-- Page text --
______

Liyue also features two major traditional festivals: the Lantern Rite and the Moonchase Festival, which correspond to the Chinese New Year, Lantern Festival and Mid-Autumn Festival in real life respectfully. The design of festival activities in the game also refers to traditional Chinese customs, such as fireworks, paper lanterns, lantern riddles, kites, and lion dances. During the Lantern Rite, on the first full moon night of the year, people release "Xiao Lanterns" and "Mingxiao Lanterns" into the night sky, and setting off fireworks is an indispensable activity for the people of Liyue. The Moonchase Festival celebrates the autumn season, with streets and buildings adorned with festive decorations, and some businesses setting up stalls and advertising to attract customers. Liyue's performing arts are modeled after Peking opera, and the developers even created an original opera piece entitled "Divine Damsel of Devastation", sung by opera performer Yang Yang. Finally, Liyue embodies Chinese xianxia traditions, with areas like Jueyun Karst and Chenyu Vale rich in lore about the adepti. Some playable characters are directly tied to this, such as Xiao, a yaksha with the goal of protecting the people.

=== Lore ===
Thousands of years before the game's events, an ancient civilization of Lang-Gan was established in the area that is now The Chasm as part of the unified civilization of Teyvat with Zibai serving as Celestia's divine envoy to Lang-Gan. During the War of Funerary Flame, 6000 years before the game's events, the Heavenly Principles cast down a Celestial Nail on Lang-Gan for the purpose of cleansing Abyssal corruption. Zibai, unwilling to leave her people to die, intervened to temporarily stop the Nail, allowing the inhabitants of Lang-Gan to escape. However, she died from her attempt to stop the Nail and Lang-Gan was ultimately destroyed; however, Istaroth, the Ruler of Time, managed to preserve her soul by freezing her in the moment of her death and imbuing the fragments of her shattered soul into her Three Deadly Selves while also creating the shadowmoon to preserve her soul. The impact of the Celestial Nail also led to the creation of The Chasm, with the remains of the Nail remaining deep underground as the Spiritstone.

After the war, Rex Lapis founded Liyue. The goddess Guizhong guarded Mt. Tianheng and built the Guizhong Ballista. She led miners to migrate north of Mt. Tianheng to develop agriculture. Around more than 3700 years before the events of the game, the Archon War broke out, leading to the desolation of Guili Plains and Guizhong's death. Salt Goddess Havria, who led the refugees to establish a sanctuary in Sal Terrae, was killed by her followers after she kept conceding her territory until all she left was the land now known as Sal Terrae. Consequently, Rex Lapis led the people to migrate south of Mt. Tianheng. The final battleground of the Archon War moved to the Guyun Stone Forest, where Rex Lapis killed a demon god and freed the enslaved Five Yakshas, making a contract with them.

______

-- Exercise instructions --
**a.** Retype the stretch of the Liyue text from "After the war, Rex" through "contract with them." word for word.
**b.** Pick up the text about Liyue after its final sentence and keep writing it.

Stored data:

______

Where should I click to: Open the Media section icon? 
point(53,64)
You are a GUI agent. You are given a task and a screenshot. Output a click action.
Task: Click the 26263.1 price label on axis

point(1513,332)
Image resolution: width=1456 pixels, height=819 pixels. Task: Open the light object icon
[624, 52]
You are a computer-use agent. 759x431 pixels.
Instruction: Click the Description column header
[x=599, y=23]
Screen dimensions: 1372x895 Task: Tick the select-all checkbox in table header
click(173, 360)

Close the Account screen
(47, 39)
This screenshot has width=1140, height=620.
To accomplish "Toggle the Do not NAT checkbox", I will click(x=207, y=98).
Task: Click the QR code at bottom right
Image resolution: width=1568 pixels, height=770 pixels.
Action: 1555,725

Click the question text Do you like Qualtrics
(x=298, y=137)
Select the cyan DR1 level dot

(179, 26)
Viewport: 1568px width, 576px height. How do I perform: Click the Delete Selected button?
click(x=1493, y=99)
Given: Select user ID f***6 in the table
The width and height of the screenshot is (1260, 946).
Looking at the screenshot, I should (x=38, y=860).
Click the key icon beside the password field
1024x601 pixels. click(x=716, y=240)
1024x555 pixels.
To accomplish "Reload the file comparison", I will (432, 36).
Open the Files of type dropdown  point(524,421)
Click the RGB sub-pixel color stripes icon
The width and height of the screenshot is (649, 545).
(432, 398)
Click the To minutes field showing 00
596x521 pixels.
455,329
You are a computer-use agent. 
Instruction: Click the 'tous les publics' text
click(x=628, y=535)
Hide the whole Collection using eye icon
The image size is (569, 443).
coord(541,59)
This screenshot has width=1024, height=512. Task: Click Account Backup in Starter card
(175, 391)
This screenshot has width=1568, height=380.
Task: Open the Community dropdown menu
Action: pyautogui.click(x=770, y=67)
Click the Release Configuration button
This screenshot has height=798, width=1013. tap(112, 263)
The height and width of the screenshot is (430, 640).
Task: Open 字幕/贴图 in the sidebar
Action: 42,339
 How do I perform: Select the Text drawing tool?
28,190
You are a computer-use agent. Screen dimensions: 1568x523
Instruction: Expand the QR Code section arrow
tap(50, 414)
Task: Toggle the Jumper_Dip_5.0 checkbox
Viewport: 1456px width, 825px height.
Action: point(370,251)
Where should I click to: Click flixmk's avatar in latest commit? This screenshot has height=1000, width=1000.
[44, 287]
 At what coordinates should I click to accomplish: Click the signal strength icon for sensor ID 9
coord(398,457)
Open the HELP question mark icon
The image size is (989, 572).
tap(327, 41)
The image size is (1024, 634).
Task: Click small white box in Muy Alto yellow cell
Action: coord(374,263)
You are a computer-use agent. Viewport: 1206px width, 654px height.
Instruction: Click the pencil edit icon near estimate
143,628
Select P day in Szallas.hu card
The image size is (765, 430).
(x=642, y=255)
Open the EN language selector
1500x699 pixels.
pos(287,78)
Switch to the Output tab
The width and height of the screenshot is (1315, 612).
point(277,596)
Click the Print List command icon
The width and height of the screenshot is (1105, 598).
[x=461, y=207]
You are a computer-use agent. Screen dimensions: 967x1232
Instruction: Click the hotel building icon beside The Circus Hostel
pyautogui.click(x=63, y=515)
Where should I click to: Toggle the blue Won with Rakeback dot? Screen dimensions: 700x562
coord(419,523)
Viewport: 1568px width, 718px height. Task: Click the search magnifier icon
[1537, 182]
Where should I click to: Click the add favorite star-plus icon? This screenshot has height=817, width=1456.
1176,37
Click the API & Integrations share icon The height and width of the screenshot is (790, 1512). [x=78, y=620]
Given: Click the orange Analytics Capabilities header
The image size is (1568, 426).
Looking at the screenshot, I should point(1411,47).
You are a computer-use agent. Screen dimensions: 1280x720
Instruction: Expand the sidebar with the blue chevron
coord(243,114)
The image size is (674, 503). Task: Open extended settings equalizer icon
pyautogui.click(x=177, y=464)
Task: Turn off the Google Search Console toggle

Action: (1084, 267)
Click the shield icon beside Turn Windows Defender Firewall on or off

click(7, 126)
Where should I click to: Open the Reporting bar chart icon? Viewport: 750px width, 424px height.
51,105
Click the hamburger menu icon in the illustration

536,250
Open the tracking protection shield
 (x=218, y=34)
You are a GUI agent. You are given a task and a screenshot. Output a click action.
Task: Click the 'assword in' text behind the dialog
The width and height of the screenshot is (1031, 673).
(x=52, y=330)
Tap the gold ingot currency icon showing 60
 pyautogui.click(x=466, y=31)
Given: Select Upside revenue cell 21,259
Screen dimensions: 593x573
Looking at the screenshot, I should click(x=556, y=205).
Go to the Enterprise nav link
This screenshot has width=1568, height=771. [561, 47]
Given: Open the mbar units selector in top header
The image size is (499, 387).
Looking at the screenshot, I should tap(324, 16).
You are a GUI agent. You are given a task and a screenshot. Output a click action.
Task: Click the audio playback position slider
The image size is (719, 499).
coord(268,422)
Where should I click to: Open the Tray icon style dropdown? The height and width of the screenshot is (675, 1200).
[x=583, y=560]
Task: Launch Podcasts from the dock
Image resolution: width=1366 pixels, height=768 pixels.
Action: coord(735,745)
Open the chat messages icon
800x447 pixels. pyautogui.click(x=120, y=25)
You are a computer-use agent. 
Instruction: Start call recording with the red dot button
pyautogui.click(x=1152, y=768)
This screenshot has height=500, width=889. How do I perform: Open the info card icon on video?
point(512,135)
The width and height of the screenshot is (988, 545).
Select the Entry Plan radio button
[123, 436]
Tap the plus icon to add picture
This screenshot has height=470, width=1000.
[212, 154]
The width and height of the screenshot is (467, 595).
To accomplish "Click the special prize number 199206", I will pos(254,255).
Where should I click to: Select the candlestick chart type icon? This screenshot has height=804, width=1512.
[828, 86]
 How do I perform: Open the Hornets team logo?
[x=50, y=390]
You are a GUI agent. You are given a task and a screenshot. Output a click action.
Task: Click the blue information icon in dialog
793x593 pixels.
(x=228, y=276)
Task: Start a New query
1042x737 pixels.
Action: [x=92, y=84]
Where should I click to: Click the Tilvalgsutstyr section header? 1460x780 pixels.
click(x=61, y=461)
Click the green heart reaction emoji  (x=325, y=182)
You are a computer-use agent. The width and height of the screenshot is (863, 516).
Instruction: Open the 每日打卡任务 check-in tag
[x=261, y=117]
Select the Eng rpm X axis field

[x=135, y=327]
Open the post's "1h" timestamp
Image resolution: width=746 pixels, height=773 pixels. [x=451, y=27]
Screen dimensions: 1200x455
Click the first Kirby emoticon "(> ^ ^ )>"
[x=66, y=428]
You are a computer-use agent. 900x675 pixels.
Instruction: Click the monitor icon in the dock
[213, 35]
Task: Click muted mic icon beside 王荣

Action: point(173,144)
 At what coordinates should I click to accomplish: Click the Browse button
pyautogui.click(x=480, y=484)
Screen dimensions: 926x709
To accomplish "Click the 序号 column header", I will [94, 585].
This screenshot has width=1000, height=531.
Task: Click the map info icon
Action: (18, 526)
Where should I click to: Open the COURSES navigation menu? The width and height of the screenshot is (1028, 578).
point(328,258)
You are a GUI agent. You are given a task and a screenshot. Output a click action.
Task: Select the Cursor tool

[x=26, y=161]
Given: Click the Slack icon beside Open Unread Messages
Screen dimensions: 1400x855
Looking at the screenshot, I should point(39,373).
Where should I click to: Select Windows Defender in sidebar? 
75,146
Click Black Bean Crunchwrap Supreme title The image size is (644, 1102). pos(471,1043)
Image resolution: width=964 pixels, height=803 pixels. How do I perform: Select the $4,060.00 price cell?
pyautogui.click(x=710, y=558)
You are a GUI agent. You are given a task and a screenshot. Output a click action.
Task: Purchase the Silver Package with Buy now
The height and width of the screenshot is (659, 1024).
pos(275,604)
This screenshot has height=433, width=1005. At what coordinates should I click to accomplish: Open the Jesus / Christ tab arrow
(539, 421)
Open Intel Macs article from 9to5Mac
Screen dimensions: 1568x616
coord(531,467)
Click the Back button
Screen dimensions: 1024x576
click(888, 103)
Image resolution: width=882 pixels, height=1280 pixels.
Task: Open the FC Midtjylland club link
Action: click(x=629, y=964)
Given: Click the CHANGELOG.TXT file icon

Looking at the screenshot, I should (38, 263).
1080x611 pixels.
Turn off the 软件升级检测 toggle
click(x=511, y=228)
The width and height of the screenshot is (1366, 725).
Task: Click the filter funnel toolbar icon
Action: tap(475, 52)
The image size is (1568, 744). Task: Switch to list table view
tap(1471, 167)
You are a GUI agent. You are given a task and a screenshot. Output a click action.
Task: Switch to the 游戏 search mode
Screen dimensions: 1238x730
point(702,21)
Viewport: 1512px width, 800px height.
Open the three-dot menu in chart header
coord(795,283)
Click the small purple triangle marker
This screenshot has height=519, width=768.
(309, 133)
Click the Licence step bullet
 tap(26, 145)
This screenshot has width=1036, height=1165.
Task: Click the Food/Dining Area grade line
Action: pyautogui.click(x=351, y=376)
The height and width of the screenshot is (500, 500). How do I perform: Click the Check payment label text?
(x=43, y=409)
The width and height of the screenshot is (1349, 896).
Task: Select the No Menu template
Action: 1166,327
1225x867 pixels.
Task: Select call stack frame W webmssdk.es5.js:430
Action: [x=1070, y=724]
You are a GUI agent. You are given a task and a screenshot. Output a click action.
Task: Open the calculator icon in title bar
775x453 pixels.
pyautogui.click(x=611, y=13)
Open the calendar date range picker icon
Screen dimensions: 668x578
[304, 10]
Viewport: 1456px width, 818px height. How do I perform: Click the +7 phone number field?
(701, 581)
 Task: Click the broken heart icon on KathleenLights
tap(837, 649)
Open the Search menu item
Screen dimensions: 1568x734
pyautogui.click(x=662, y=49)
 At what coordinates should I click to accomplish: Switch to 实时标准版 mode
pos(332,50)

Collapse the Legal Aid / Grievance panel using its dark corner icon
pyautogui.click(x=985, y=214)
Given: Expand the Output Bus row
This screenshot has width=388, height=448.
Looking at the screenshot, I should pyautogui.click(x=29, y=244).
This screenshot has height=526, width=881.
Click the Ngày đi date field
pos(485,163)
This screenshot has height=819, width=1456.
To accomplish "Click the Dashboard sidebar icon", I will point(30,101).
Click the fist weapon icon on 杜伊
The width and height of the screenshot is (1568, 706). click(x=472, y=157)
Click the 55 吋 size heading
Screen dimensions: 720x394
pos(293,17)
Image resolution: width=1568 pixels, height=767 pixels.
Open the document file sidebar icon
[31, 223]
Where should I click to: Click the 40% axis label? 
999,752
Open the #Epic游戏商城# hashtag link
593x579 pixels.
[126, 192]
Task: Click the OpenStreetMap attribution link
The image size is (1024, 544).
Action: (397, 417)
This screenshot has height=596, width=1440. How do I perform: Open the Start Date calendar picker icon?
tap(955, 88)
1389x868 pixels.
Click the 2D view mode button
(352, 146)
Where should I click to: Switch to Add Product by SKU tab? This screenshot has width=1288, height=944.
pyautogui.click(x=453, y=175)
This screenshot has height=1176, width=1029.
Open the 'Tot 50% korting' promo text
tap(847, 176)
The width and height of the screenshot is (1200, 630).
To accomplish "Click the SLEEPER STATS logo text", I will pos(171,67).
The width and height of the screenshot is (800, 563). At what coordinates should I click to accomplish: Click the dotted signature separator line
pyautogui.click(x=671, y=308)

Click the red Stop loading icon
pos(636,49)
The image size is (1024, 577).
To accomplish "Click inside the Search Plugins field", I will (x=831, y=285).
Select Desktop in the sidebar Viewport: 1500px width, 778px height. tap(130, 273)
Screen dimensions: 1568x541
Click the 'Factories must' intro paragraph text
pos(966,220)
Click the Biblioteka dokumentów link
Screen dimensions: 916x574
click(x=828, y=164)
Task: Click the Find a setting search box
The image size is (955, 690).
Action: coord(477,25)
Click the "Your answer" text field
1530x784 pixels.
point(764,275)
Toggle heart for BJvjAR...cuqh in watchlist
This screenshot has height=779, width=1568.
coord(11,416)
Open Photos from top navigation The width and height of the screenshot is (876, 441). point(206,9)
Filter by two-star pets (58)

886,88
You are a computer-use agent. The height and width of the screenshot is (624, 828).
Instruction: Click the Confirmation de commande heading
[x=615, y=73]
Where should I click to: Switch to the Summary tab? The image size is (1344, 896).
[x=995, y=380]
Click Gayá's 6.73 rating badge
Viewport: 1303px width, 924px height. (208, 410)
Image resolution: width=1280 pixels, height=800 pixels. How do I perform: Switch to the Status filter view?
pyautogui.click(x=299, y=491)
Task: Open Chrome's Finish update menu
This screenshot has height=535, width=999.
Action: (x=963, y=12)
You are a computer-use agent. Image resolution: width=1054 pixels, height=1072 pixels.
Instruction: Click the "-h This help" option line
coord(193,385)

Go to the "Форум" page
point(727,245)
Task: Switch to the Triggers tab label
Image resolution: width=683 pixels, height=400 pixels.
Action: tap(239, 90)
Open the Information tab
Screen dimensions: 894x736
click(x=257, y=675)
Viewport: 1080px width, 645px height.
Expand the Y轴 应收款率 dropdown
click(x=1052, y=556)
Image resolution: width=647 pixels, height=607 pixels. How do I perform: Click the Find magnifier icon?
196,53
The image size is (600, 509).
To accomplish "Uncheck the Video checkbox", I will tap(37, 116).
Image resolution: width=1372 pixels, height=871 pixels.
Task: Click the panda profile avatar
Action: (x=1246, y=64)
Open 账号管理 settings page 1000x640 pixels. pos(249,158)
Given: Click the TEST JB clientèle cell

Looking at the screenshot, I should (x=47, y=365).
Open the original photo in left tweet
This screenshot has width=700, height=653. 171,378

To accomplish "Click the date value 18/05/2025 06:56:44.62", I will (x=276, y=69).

______

-- Written answers --
**a.**
After the war, Rex Lapis founded Liyue. The goddess Guizhong guarded Mt. Tianheng and built the Guizhong Ballista. She led miners to migrate north of Mt. Tianheng to develop agriculture. Around more than 3700 years before the events of the game, the Archon War broke out, leading to the desolation of Guili Plains and Guizhong's death. Salt Goddess Havria, who led the refugees to establish a sanctuary in Sal Terrae, was killed by her followers after she kept conceding her territory until all she left was the land now known as Sal Terrae. Consequently, Rex Lapis led the people to migrate south of Mt. Tianheng. The final battleground of the Archon War moved to the Guyun Stone Forest, where Rex Lapis killed a demon god and freed the enslaved Five Yakshas, making a contract with them.

**b.**
Before the end of the Archon War, the adeptus Skybracer broke his antlers to support the damaged Mt. Tianheng, turning his blood into a river that formed Bishui Plain, submerging the ruins of Sal Terrae. The war ended around two thousand years ago, with Rex Lapis subduing the remaining demon gods at Guyun Stone Forest. The yakshas and adepti also cleansed the evil spirits left behind. At this time, only Xiao, the Golden-Winged Yaksha, remained among the Five Yakshas. Liyue's people turned to commerce, with the Liyue Qixing, representing seven commercial forces, governing the nation. The Millelith, an army of brave mortals under Rex Lapis, were formed. The adepti retreated to Jueyun Karst, and Rex Lapis oversaw Liyue's economy, establishing the Rite of Descension. Liyue Harbor began to take shape.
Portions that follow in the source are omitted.